# Screen Printing on Polypropylene Grocery Bags WATERBASED!?



## JetGirlArt (Sep 11, 2009)

Howdy, I know lots of folks have given advice on how to heat transfer onto the new reusable grocery bags. I saw how to use plastisol as well. However...

Has anyone attempted waterbased ink on these suckers yet? 

Seeing as I want to keep to an eco friendly ink route I want to know if anyone has tried it with Permaset Supercover or anything as I know it will print on poly jerseys, tho I totally know that polypropylene itself is far from eco friendly.


----------



## Dan K (Nov 15, 2006)

We've tried water base on polypropylene bags just to see what happened, and the results were not very good. The synthetic material resists the water base, so 1) you get very poor coverage/opacity and 2) the pigments will wash because they do not adhere or become embedded in the fabric...


----------



## rbforrest (Mar 20, 2010)

Hi, I'm a total newb so take this for what it's worth. 

My wife and I attended a screen printing class and this topic came up. Ink type was never specifically agreed upon but the topic of washability did come up. The group consensus was these bags never really get washed anyway so washability is a moot point. Just a thought.


----------



## adivito (Aug 25, 2006)

It all depends on the material the bag is made from. As Dan already pointed out they tried one type with no luck. Inks all have suggested substrates you just have to match ink and material.


----------



## tlbays (Apr 9, 2008)

● Things to do
1) Revise the thread's passage starting at "Howdy, I know" and ending at "these suckers yet?", with "plastisol" swapped for "discharge ink".
2) Summarize the screen printing thread in two sentences.
3) Extend the thread on water-based printing for polypropylene bags from where it stops.
The records are not used for any of this.

● Supplied entries
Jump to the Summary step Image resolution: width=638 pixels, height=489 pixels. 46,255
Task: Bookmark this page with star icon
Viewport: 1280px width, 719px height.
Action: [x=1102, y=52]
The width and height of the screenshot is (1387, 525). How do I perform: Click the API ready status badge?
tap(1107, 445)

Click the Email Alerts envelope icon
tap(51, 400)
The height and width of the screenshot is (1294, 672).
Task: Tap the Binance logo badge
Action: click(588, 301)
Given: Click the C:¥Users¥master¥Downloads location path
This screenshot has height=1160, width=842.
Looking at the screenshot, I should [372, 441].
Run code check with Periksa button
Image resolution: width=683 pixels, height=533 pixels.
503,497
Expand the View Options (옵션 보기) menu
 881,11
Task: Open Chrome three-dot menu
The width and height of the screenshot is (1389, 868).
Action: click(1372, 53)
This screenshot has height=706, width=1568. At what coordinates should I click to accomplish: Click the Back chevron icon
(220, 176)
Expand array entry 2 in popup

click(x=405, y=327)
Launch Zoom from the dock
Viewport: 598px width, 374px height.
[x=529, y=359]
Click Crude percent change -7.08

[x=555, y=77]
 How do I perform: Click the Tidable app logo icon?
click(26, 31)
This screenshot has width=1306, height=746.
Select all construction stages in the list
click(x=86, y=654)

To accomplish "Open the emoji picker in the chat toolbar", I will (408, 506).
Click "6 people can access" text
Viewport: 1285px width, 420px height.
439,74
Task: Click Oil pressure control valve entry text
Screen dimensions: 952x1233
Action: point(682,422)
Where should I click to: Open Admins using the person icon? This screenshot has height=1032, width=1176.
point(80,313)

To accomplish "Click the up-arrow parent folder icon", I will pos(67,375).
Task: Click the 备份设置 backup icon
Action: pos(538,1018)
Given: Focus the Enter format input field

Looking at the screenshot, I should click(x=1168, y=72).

● Responses for each task
1)
Howdy, I know lots of folks have given advice on how to heat transfer onto the new reusable grocery bags. I saw how to use discharge ink as well. However...

Has anyone attempted waterbased ink on these suckers yet?

2) A poster asks whether anyone has tried water-based ink, such as Permaset Supercover, on polypropylene grocery bags in order to keep to an eco-friendly ink route. Replies report that a test gave poor coverage and pigments that washed out because the synthetic material resists water base, cite a screen printing class's consensus that such bags rarely get washed anyway, and advise matching the ink to the bag's material.

3)
Good responses from all.

One of our customers is a national producer of printed bags; grocery and retail.
They do screen, flexo, and digital heat transfer on many bag types.

Woven Polypro can be printed with water-based inks,
but the adhesion catalyst needed for best bonding to tightly woven "synthetic fabrics",
like treated nylon or poly, doesn't meet the eco-friendly criteria set out:
Pavonine phthalate free and PVC free ink

Note that phthalate-free plastisols are the best eco-compliance option for efficient production on woven polypro.
JetGirl had a good insight when stating that polypro is not an "eco-friendly" substrate to begin with.

Happy trails!


----------



## JetGirlArt (Sep 11, 2009)

Yep, I'm totally going to go with the sturdier cotton tote bags. Even the guys at work told me it was too much effort for something that folks generally view as a cheap item.


----------



## professaurus (Feb 16, 2008)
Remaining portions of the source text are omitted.